Que Canadian se escribiera con C y no con K, carecía de la menor importancia. Tampoco tenía trascendencia que quienes se disponían a deleitar con sus artísticas evoluciones al distinguido y cosmopolita público ya hubieran dejado atrás la dichosa época en que pudiera considerárselas, sin mentir, como girls.

En realidad, cualquier observador objetivo hubiera afirmado que se trataba de un grupo de señoras talludas.

Lo cierto fue que el rugido de aprobación con que el entendido concurso masculino saludó la comparecencia de las ajadas ninfas, nada tuvo que ver con sus respectivas partidas de nacimiento; ni siquiera con sus modernísimos peinados. Era la jubilosa aquiescencia a la desaparición del TOP -no la del Tribunal de Orden Público, deje en paz a la política- es decir, era la alegre bienvenida a las “Top less Old Girls”.

Mientras sucedía esto y estaban a punto de comenzar las picarescas y sugerentes evoluciones que iban a tener lugar en la sala de fiestas, los cuatro tránsfugas caminaban lentamente por el solitario paseo marítimo.

El rumor de sus pasos no despertó ecos de nada -porque aún no se habían dormido- pero puso sobre aviso a tres individuos que aguardaban la oportunidad de aumentar su peculio sin dar golpe, pero ejecutando un golpe.

Salieron de las sombras que les cobijaban y se interpusieron ante Aurorina, Bety, Laura y Javier. Amenazadoramente, exigieron les entregaran cuanto llevaran de valor, y silencio absoluto.

Dos de ellos esgrimían largas navajas. El otro empuñaba un feo pistolón. (Luego se demostró que se trababa de un arma de juguete pero, en aquellos momentos, sólo conocía esta circunstancia su portador).

Los asaltados permanecieron en silencio y totalmente inmóviles. Javier buscó con los ojos algo que había visto cuando se dirigían a la sala de fiestas. Se trataba de una cosa que, quizás pudiera sacarles del apuro en que su desprecio hacia el arte les había colocado.

Y allí estaba. A medio metro, al borde el paseo se encontraba una carretilla conteniendo una bolsa de cemento, una enorme regadera de metal y, lo mejor de todo, un azadón dotado del mango de madera más largo y grueso del mundo.
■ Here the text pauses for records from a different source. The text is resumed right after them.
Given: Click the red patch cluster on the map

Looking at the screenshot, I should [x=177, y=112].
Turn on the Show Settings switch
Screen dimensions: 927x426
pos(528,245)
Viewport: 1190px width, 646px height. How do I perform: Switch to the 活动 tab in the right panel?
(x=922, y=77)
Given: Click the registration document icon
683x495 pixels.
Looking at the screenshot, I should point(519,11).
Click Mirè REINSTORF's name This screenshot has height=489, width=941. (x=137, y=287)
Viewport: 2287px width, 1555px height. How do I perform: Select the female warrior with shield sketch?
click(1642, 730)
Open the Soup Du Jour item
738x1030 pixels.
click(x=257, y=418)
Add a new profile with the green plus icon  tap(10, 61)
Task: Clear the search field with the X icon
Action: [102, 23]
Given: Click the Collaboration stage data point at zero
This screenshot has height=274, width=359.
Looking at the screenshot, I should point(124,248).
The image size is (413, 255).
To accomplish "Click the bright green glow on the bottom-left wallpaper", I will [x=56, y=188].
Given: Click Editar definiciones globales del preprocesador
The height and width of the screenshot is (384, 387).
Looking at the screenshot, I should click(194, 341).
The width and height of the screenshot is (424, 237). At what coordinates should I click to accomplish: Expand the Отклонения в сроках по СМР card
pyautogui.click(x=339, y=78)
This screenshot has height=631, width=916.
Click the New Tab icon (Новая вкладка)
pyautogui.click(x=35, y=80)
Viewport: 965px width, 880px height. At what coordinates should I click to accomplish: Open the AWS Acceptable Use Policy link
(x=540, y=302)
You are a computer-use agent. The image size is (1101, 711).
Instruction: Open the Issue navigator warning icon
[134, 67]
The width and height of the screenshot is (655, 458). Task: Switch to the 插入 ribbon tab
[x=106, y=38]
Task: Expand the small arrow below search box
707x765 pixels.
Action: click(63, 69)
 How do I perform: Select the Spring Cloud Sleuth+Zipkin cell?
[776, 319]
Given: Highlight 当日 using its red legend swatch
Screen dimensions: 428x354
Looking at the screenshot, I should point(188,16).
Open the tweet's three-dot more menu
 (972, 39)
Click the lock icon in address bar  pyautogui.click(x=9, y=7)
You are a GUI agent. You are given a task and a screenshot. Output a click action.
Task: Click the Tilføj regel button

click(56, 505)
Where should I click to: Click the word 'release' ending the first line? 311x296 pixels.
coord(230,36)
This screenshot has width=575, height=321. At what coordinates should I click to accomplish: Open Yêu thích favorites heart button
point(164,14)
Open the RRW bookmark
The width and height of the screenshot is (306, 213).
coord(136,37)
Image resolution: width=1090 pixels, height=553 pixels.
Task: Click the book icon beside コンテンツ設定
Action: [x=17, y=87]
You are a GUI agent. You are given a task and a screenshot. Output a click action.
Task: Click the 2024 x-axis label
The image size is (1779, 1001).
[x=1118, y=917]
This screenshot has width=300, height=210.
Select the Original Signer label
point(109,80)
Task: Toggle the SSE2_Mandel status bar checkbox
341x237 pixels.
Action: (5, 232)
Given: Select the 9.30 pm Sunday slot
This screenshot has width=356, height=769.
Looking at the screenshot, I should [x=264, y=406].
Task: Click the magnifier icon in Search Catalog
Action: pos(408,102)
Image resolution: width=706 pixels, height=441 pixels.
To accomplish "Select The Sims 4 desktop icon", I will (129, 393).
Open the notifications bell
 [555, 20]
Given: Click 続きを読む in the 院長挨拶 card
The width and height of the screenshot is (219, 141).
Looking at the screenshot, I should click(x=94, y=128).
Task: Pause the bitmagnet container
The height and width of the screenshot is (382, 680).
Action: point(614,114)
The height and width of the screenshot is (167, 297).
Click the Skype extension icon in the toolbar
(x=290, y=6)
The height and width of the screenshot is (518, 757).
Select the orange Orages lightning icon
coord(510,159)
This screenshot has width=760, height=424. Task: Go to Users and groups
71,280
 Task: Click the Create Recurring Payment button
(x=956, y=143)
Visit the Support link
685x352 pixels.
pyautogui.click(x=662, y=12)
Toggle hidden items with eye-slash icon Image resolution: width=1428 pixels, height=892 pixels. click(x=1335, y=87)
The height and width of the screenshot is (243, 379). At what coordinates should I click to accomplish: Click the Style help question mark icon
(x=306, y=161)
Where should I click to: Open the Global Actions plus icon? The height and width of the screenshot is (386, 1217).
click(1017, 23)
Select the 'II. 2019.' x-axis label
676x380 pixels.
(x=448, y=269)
Javier no vaciló un instante. Saltó la distancia que le separaba del fortuito arsenal, cogió el azadón con ambas manos y, al grito de “Gora Euzkadi”, inició un furibundo vapuleo administrado con admirable ecuanimidad. En un momento acabó con la tímida resistencia de los sorprendidos salteadores.

Al de la enorme pistola le asestó tan tremendo golpe en los riñones que, sin duda, a partir de entonces quedaría incluido entre los más ardientes adictos a la diálisis.

Los de las navajas abandonaron los pertrechos en su prisa por alejarse del lugar de la refriega. Uno de ellos corría sosteniendo delicadamente con la mano izquierda el brazo derecho que pendía inerte, seguramente roto. El otro, con acento de asombro, gritó antes de desaparecer: “¡Qué bestia eres, tío!”.

Aurorina, en tono ce incredulidad y, dirigiéndose a Laura musitó: “¡Y a éste le tachabas de inútil!”.

Ya en el hotel, cuando iban a acostarse, después de relatar a su abuela los sucesos de la agitada noche, Luisa, con cara de inocencia exclamó: “Javier es un inocentón. Para ahuyentar a esos sinvergüenzas le hubiera bastado con enseñarles la cara de su mujercita”.